*** Opening of EXTRACTED TEXT ***

Brenda Burns: I actually sought you out to sign up for the next masters.
Katrina Ubell: I want to tell you this. But what I love about you reaching out to Megan is that that puts you out of your comfort zone big time.
Brenda Burns: 100%.
Katrina Ubell: But it’s really, really important to me that in my program, if I’m going to facilitate some sort of communication amongst the members, that it’s a true, meaningful relationship. Not just this thing on Facebook, where it’s kind of like, “We’re encouraging each other, but I couldn’t really call you if I was really struggling,” because you can feel like there’s a lot of people around you, but still feel very isolated and lonely. It’s very easy for you to just kind of hide in the background.
I think you can still do that within the masters program if you want to, but I think that the opportunity to really create a meaningful relationship even if it’s with one person, I think is really, really great, especially when you have women physicians, who have very busy lives. And like you were saying, a lot of people don’t understand what our lives are like, or a lot of people get all weird and feel intimidated. I was always so confused about that. I’m like, “I don’t get that at all, but okay.”
I’m just like any other mom.
Brenda Burns: Me too.

*** Close of EXTRACTED TEXT ***

• EXERCISE INSTRUCTIONS
Please transcribe the conversation between Brenda Burns and Katrina Ubell word for word. The listing after this conversation comes from a separate source.

*** Opening of DATA EXTRACT ***

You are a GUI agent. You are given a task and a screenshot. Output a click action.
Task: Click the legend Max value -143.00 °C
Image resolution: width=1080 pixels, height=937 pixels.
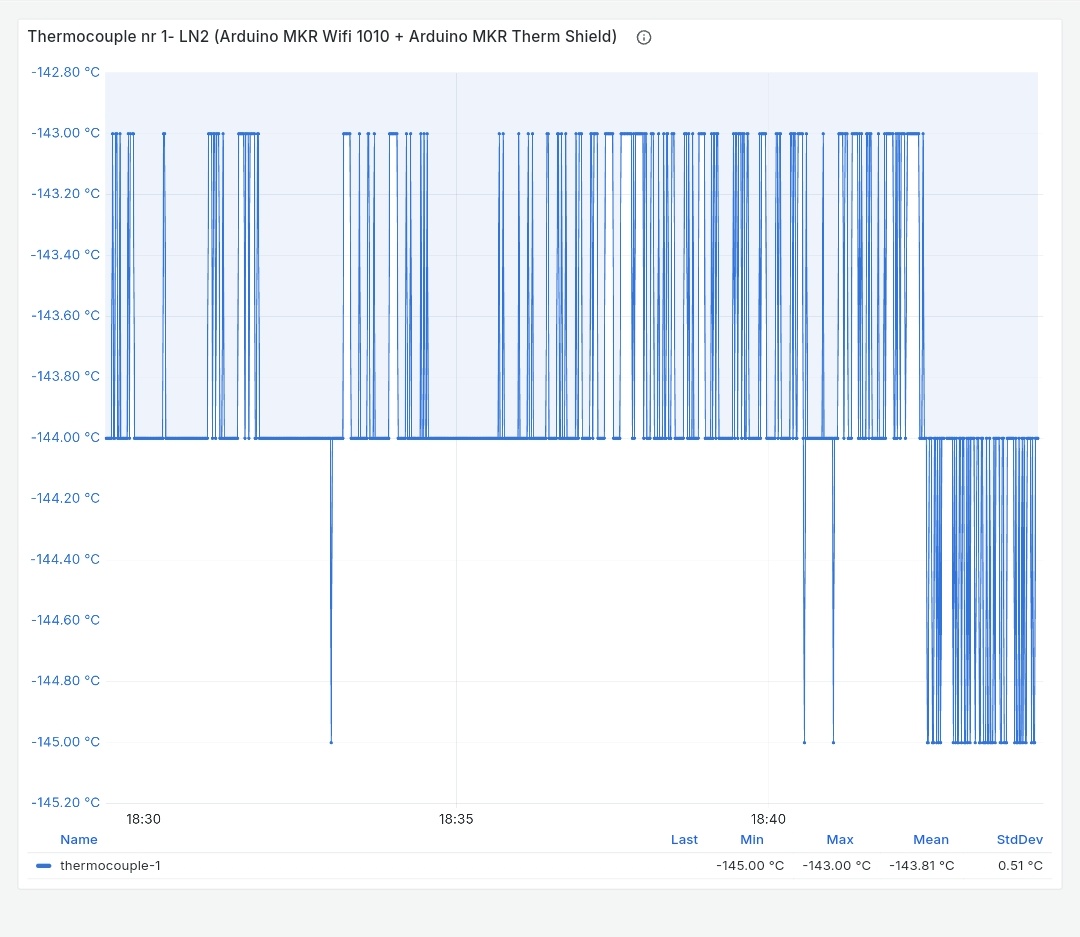click(x=836, y=866)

*** Close of DATA EXTRACT ***

• SOLUTION
Brenda Burns: I actually sought you out to sign up for the next masters.
Katrina Ubell: I want to tell you this. But what I love about you reaching out to Megan is that that puts you out of your comfort zone big time.
Brenda Burns: 100%.
Katrina Ubell: But it’s really, really important to me that in my program, if I’m going to facilitate some sort of communication amongst the members, that it’s a true, meaningful relationship. Not just this thing on Facebook, where it’s kind of like, “We’re encouraging each other, but I couldn’t really call you if I was really struggling,” because you can feel like there’s a lot of people around you, but still feel very isolated and lonely. It’s very easy for you to just kind of hide in the background.
I think you can still do that within the masters program if you want to, but I think that the opportunity to really create a meaningful relationship even if it’s with one person, I think is really, really great, especially when you have women physicians, who have very busy lives. And like you were saying, a lot of people don’t understand what our lives are like, or a lot of people get all weird and feel intimidated. I was always so confused about that. I’m like, “I don’t get that at all, but okay.”
I’m just like any other mom.
Brenda Burns: Me too.